Despite the promise of simple manufacturing via an entirely solution-based process at low temperature (<100 degrees C), the planar-type inverted perovskite solar cells (PeSCs) based on methylammonium lead tri-iodide (MAPbI(3)) still suffer from a notorious instability problem under operational conditions. Here, we found that the operational stability of PeSCs with MAPbI(3) is significantly related to a high density of ionic defects and correlated amorphous regions at the interface between the electron transport layer and the MAPbI(3) film. By recrystallizing the surface of the MAPbI(3) layer, we fabricate defect-free stoichiometric MAPbI(3) crystals and demonstrated burn-in loss-free and intrinsically stable inverted MAPbI(3) PeSCs.

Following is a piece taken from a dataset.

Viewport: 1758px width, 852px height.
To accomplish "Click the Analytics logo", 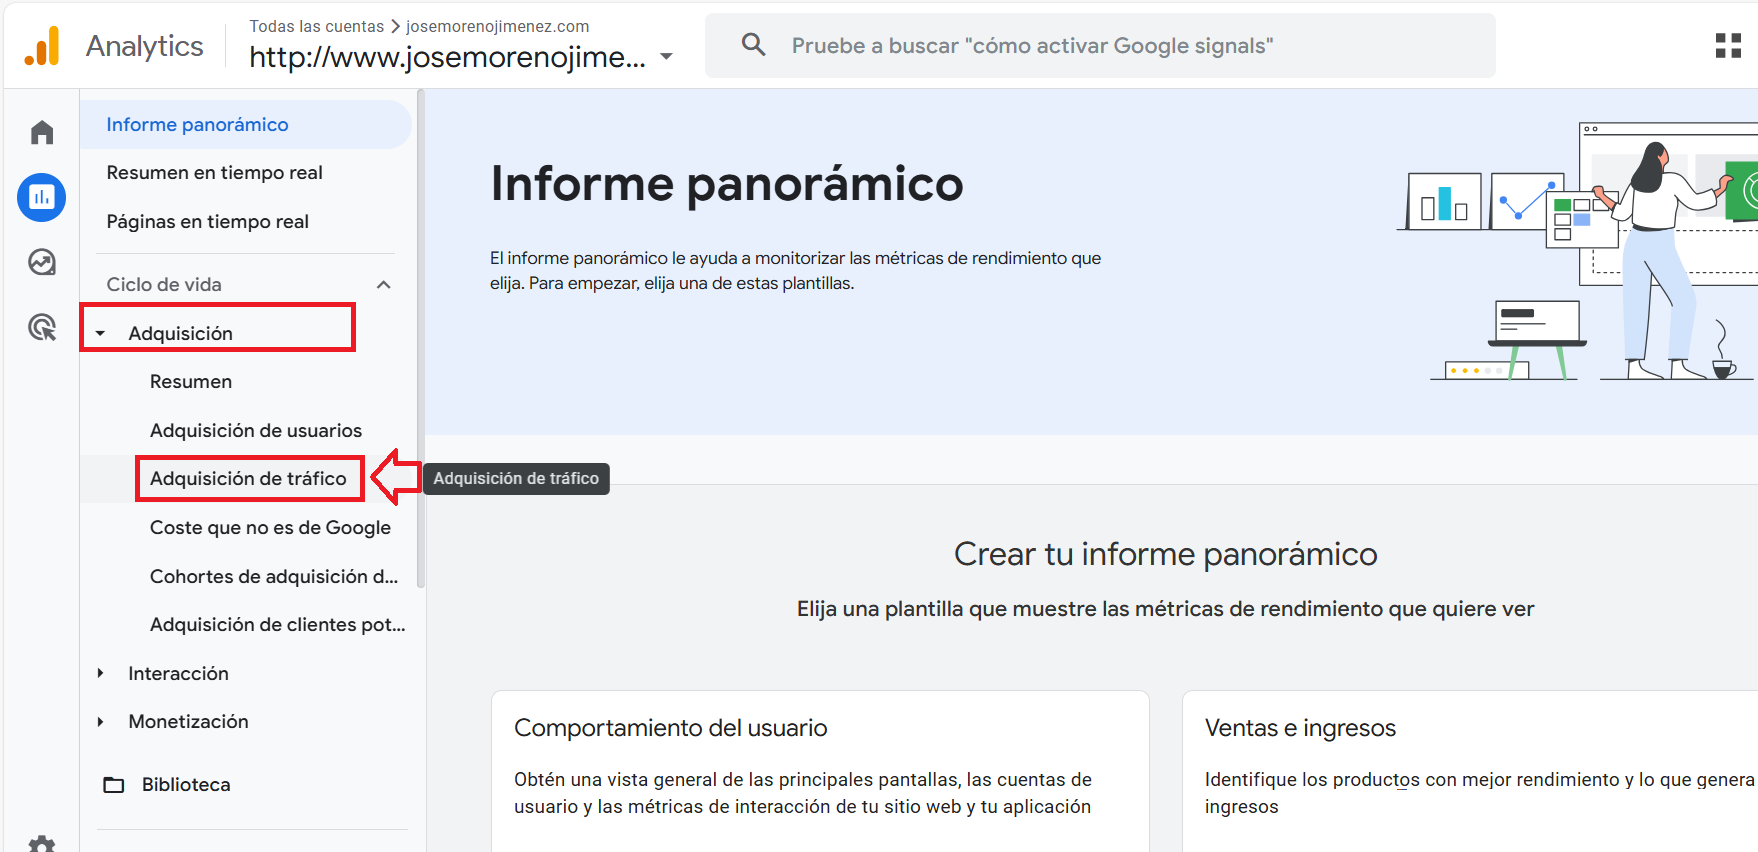I will [42, 46].
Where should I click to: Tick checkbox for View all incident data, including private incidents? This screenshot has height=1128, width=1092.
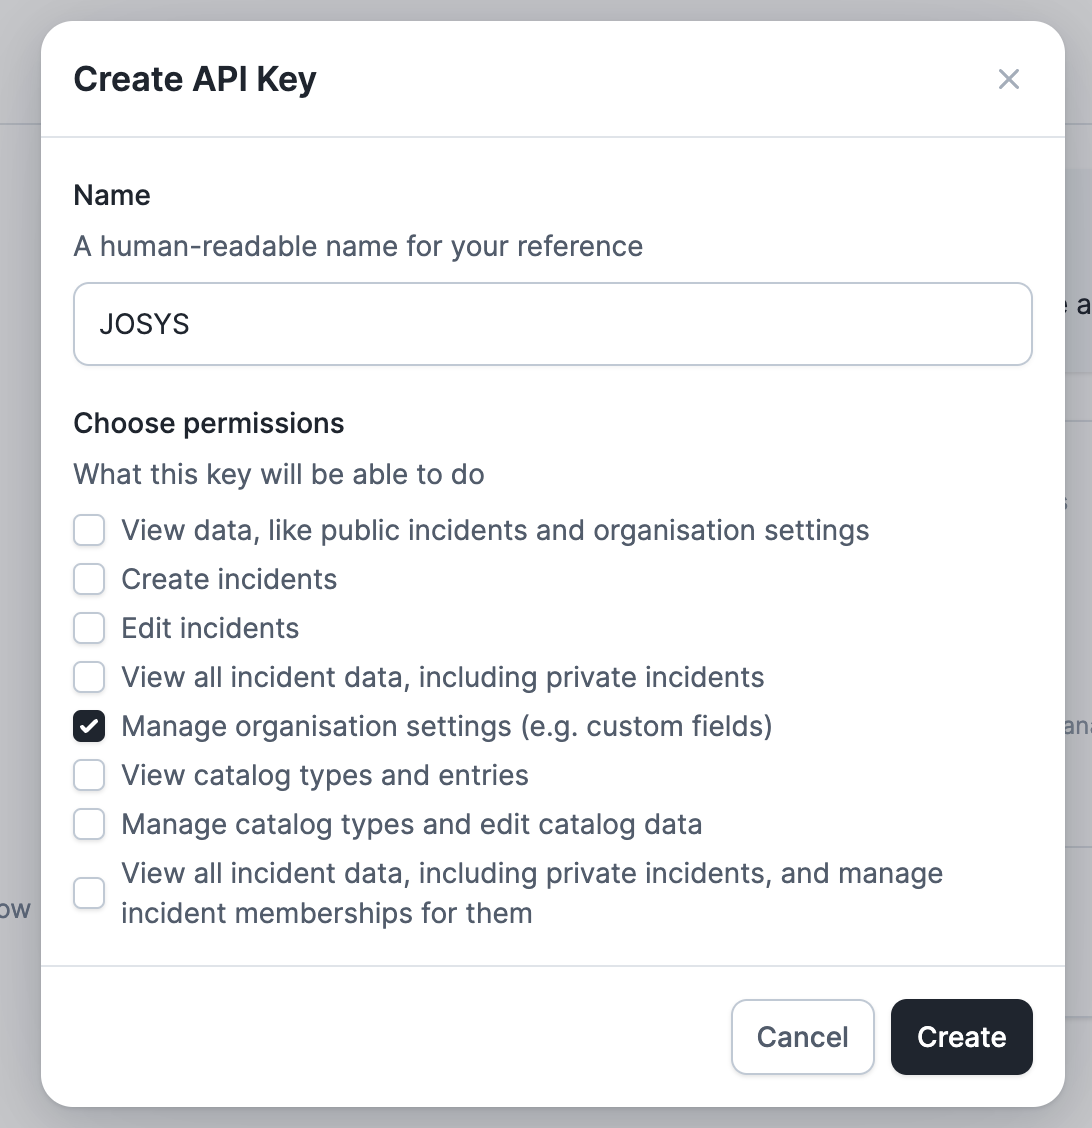click(89, 677)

The inverted MAPbI(3) PeSCs exhibited a power conversion efficiency (PCE) of 18.8% and maintained over 80% and 90% of their initial PCEs even after 1000 hours of real operation (under AM 1.5G irradiation) and continuous heating conditions (at 85 degrees C in the dark), respectively. Our work demonstrates that the MAPbI(3) layer under ionic defect-free conditions is 'intrinsically' stable under operational conditions.